Q: Well, Elizabeth had a very hard time finding a mate due to her position. She was the Queen. Today, women who have successful careers, like yourself, can find happiness. Do you think there’s a significant difference?
Blanchett: I was reading Joan Didion’s The Year of Magical Thinking again the other day, and she referred to various psychologists who were analyzing the notion of grief and the grieving process, and saying that, somewhere along the way in the last century, there became this notion that we all need to be happy. So no one fully grieves anymore because we can’t be seen to be unhappy. The notion of happiness to someone in Elizabeth’s position is a strange one; I think it’s a very modern concept, that happiness is something that we must not only strive for, but can achieve in this lifetime. I think Elizabeth’s situation was entirely different. And in relation to what you’re saying about finding a companion, the reason for getting married was deeply unromantic. It was to do with securing a nation. It was a political tool: women were used as part of the political negotiation process between countries. And the fact that Elizabeth claimed that political machination for herself meant that the prospect of finding love was very elusive. The history books say – and, or course, they were written by courtiers at the time – the closest she came was the Duke of Anjou. But in Shekhar’s first film, the Duke of Anjou was a raving transvestite. (Laughter) So everything’s up for grabs in these films.
Q: In the movie, it seems like Elizabeth teeters on the verge of madness. I’m wondering how much you played with that idea.
Blanchett: It’s interesting. I don’t think I thought about it a lot. I did it in about three or four scenes, one of which was cut because they were talking about Mary Stuart, and I think they decided there was a bit too much discussion about Mary Stuart. But I tried to see through it… her self-medicating with herbs and being physically unstable, because I thought at the time that I’m playing her she would’ve been quite menopausal. She was going through "the change". (Laughing) I think at the time I kept telling Reni to take off the twelve denier stockings he was shooting me through to show a few more wrinkles. But Shekhar likes women to look beautiful.
But in terms of that madness, it was not only what was going on with her psychologically, but what was going on with physically. I think it’s great that you got a little texture of that, but I think the whole complexity of what I was trying to do maybe wasn’t in the film.
Q: (From a Spanish journalist) Do you think, if it weren’t for Elizabeth, England would be speaking Spanish today?

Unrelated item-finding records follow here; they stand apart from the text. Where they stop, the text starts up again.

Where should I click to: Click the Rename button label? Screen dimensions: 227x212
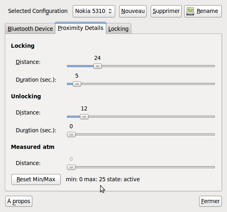(x=207, y=11)
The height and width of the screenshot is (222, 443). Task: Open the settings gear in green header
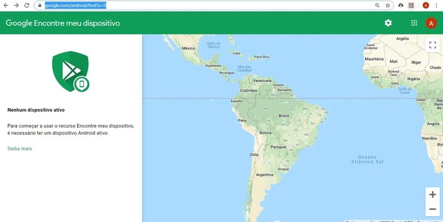(388, 23)
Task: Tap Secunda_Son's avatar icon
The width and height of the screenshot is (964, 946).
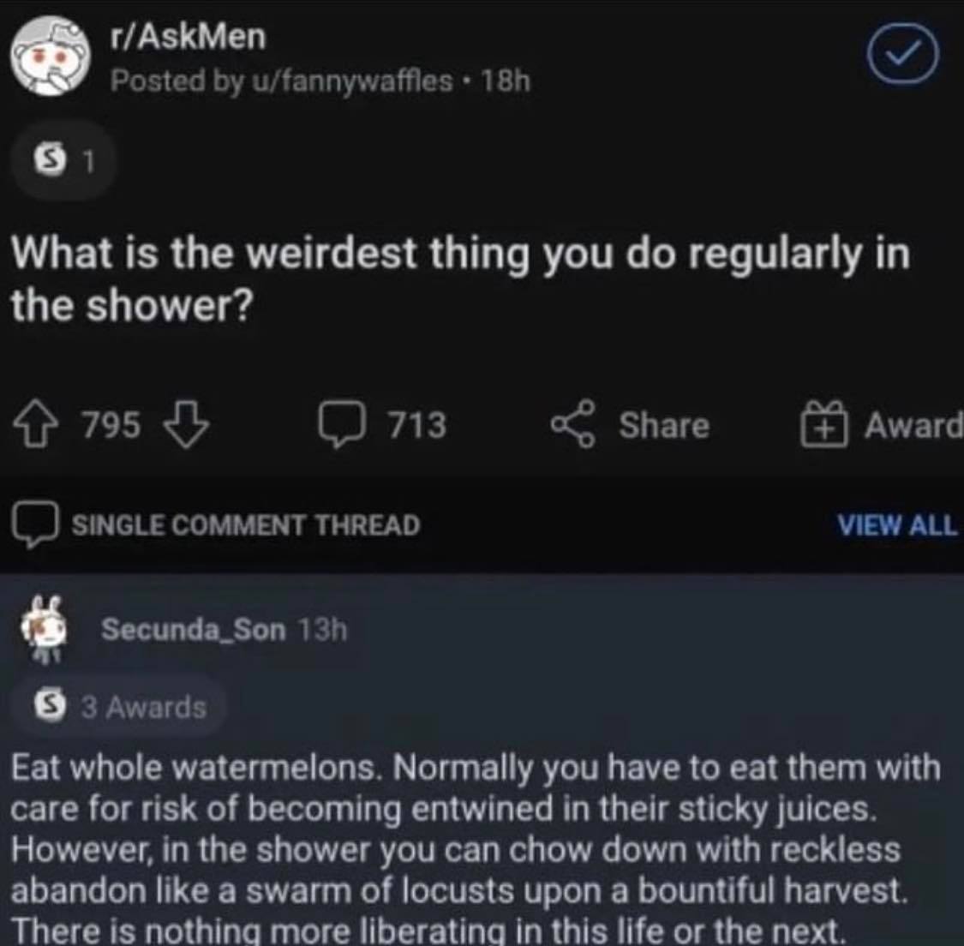Action: (45, 628)
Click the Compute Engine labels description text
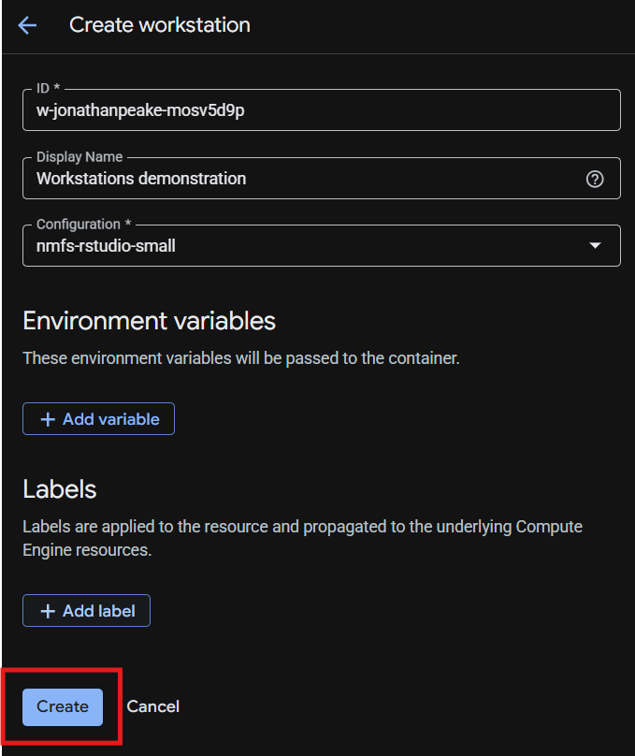The width and height of the screenshot is (635, 756). (303, 538)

Blanchett: (Laughing) Quite possibly. But it’s a really interesting thing to look at the history of failure. If we analyze history by the failures that took place rather than the victories… they’ve influenced us incredibly. Absolutely, the world would’ve been a very different place.
Q: Was there any talk of having Elizabeth and Mary Stuart sharing a scene in this film?
Blanchett: I would’ve loved it. I think Samantha Morton is incredible. She’s such a dangerous, exciting and unusual presence on screen. I so admire her work. If anyone is ever going to do the Schiller [play], I’d be there with her, absolutely.
Elizabeth: The Golden Age opens nationwide this Friday, October 12th.